Gaming revenue is down, but Nvidia's (NVDA) stock is way up Thursday morning after the chip maker released its fourth quarter results after the closing bell Wednesday.
Strength in gaming is what used to drive the company's stock, but investors seem to see the company as a long-term play. Nvidia's gains are responsible for the bump the Nasdaq was seeing in early market trading, according to CNBC's Jim Cramer.
"I know this sounds crazy but you have to understand that Nvidia is behind this whole morning's surge in the Nasdaq ($NVDA) lots more to come," Cramer said early Thursday morning.
This tweet came after he urged "everyone who has ever bought a tech stock to listen to Nvidia's conference call tonight. I have read it twice and I still can't get my heard around it. Going for a third...."
But not everyone in Jim's threads were as impressed as he was.
Nvidia's Quarter
At least one person seemed to have also gone through the call, but came away with a very different impression of the company.
"$NVDA had nothing impressive but using big words to impress analysts. pretty anemic earnings," said one twitter user.
Another said he didn't need to listen to the conference call because the earnings numbers were showing a clear sell signal.
Another thought it preposterous to buy Nvidia at current levels.

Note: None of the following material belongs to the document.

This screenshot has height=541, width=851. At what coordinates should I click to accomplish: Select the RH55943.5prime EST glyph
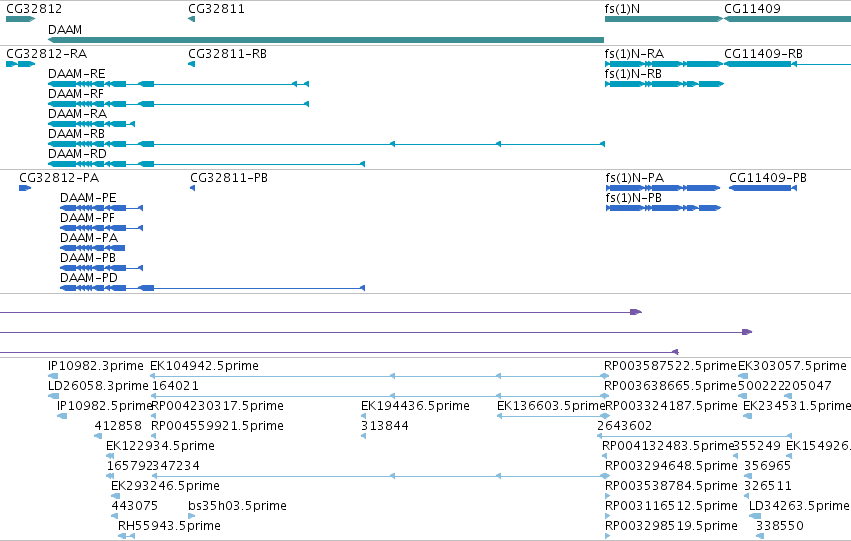tap(126, 536)
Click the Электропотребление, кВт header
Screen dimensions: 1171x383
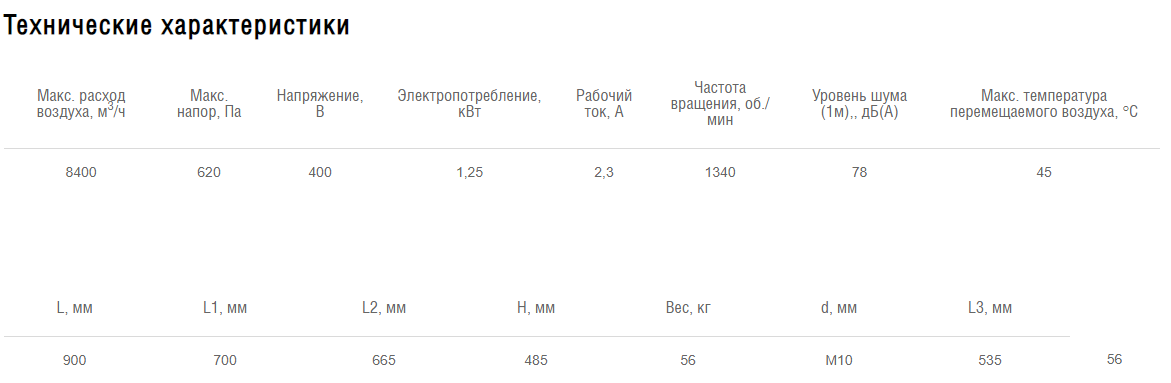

Nvidia shares jumped Thursday after reporting earnings for the three months ending in January fell 33% from the same period last year to $0.88 per share, but that tally topped Street forecasts by around $0.07. Revenues, the chipmaker said, came in at $6.05 billion, again besting analysts' estimates.
Looking into the current quarter, Nvidia said revenues would likely rise 7.4% on a sequential basis to $6.5 billion, with gross margins expanding 80 basis points to around 64.1%.